Start Entries

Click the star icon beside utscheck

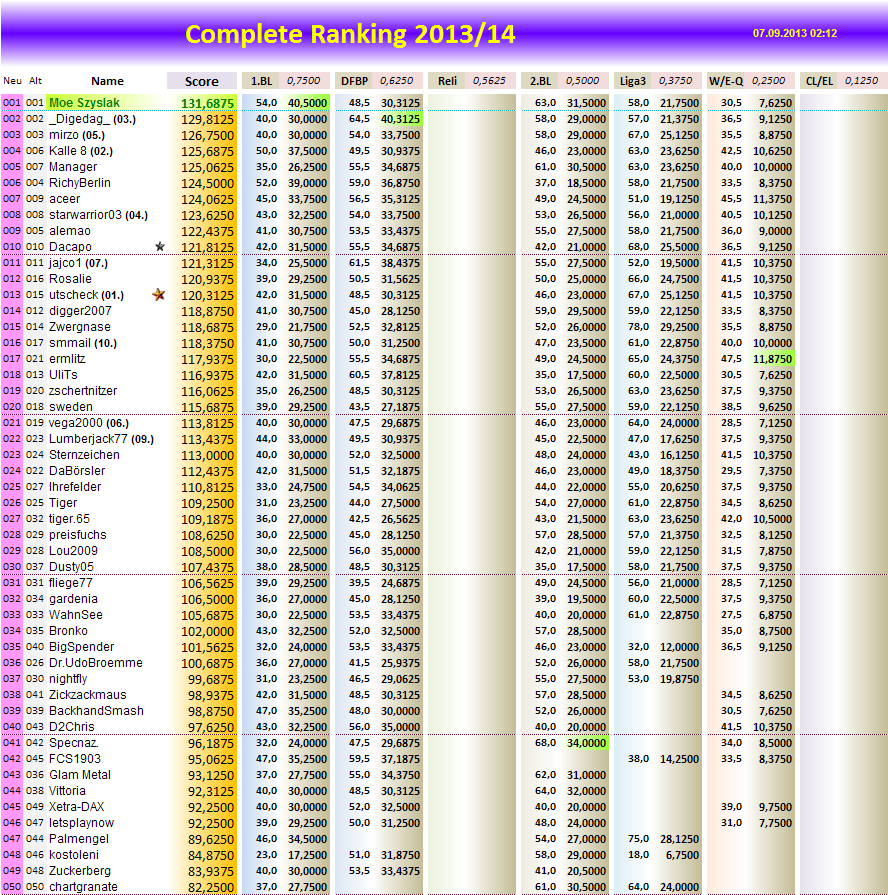point(160,295)
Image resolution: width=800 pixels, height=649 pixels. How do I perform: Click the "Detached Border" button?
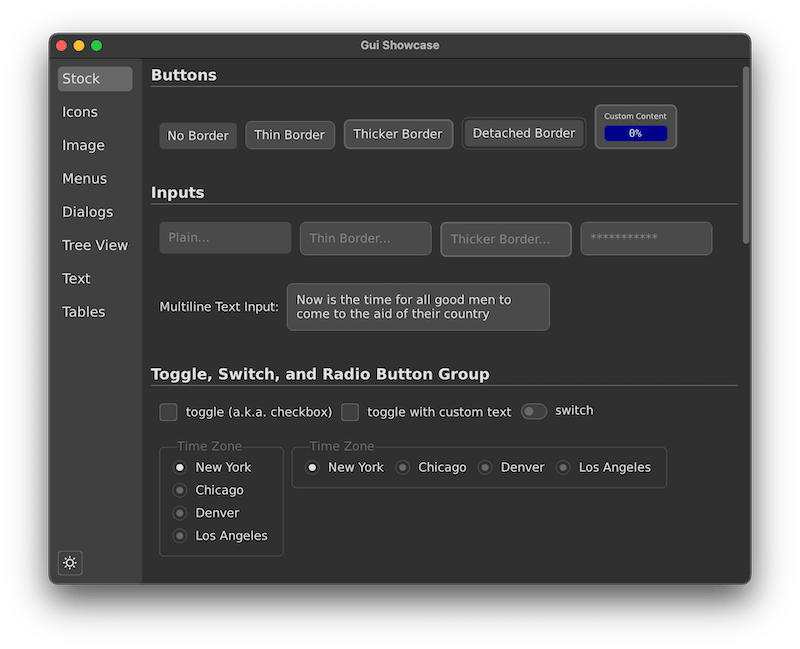coord(523,132)
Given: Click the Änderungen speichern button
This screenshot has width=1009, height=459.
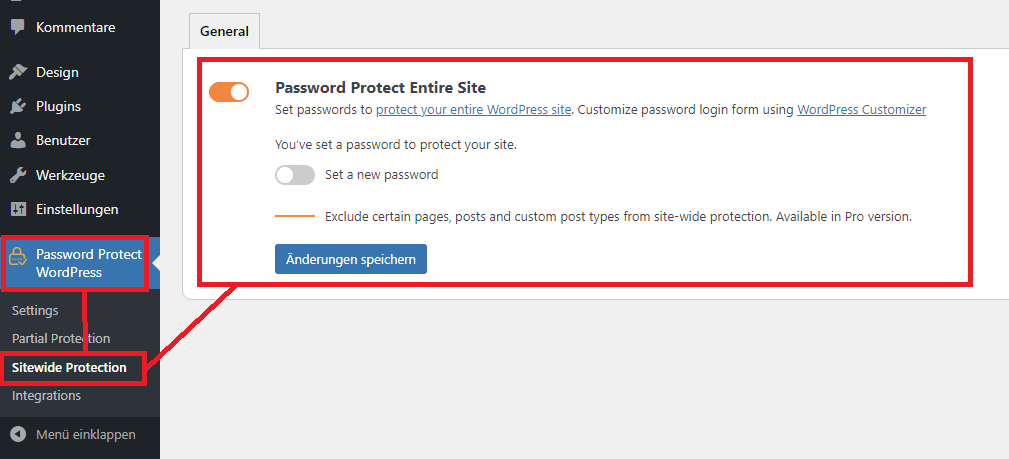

End Entries

■ Task to complete ■
Print each of the records above again, line for line and unchanged, without the pictures.

■ Expected answer ■
Click the star icon beside utscheck

point(160,295)
Image resolution: width=800 pixels, height=649 pixels. How do I perform: Click the "Detached Border" button?
coord(523,132)
Given: Click the Änderungen speichern button
This screenshot has width=1009, height=459.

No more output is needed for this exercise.